What you need to do:
Change every "icon" in the entries to "symbol" and give the lines back with nothing else altered, leaving out the pictures.

[Start Data for processing]

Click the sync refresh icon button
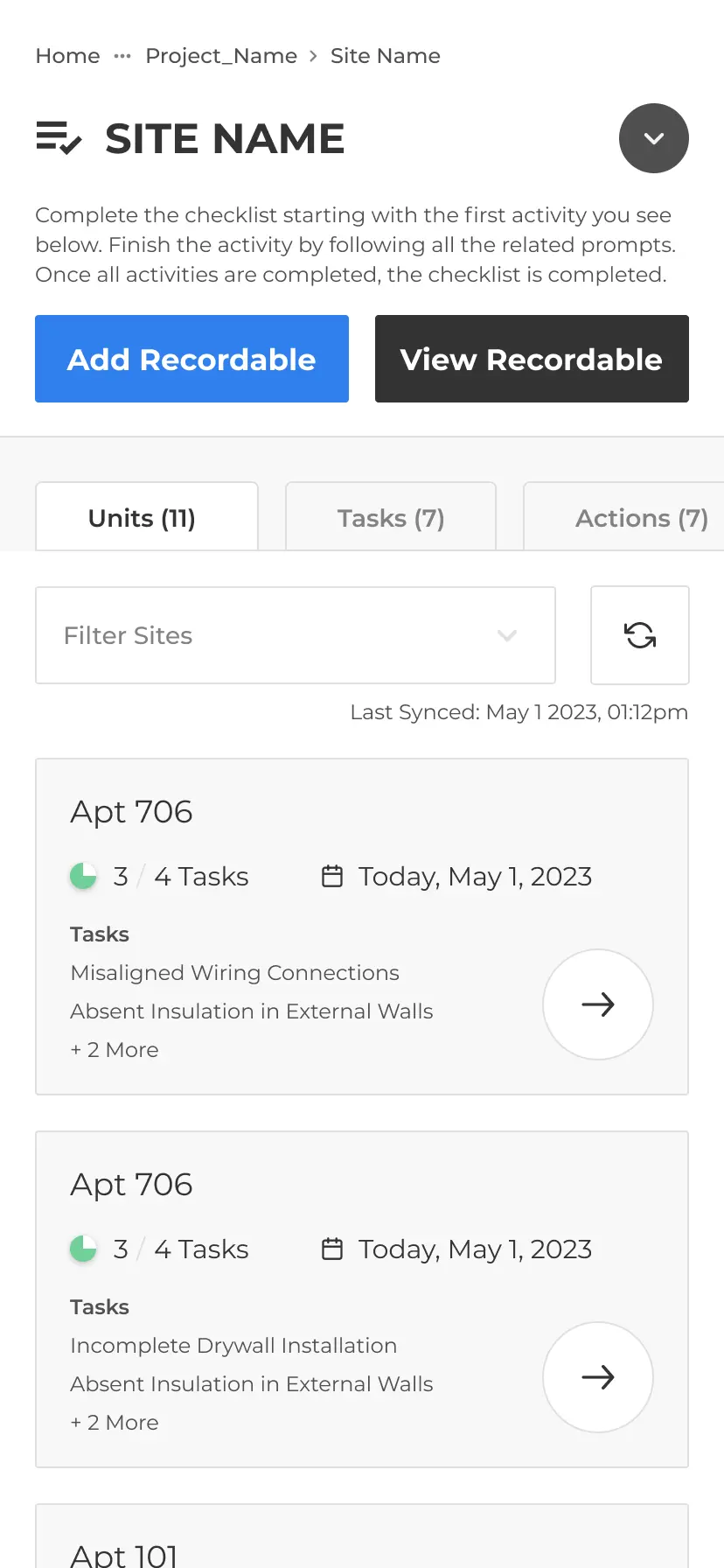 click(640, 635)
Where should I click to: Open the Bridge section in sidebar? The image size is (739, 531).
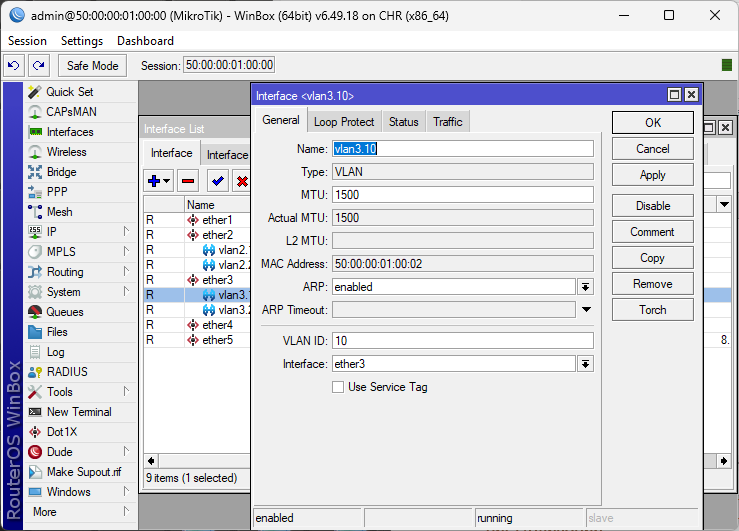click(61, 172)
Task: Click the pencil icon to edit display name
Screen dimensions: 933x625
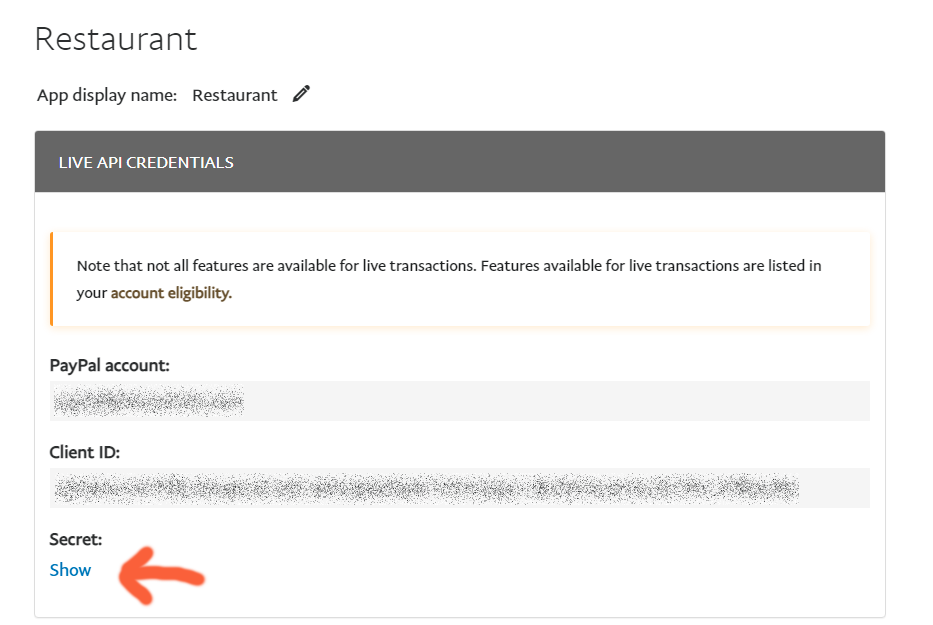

[End Data for processing]

Right answer:
Click the sync refresh symbol button
 click(640, 635)
Where should I click to: Open the Bridge section in sidebar? The image size is (739, 531).
click(61, 172)
Task: Click the pencil symbol to edit display name
Screen dimensions: 933x625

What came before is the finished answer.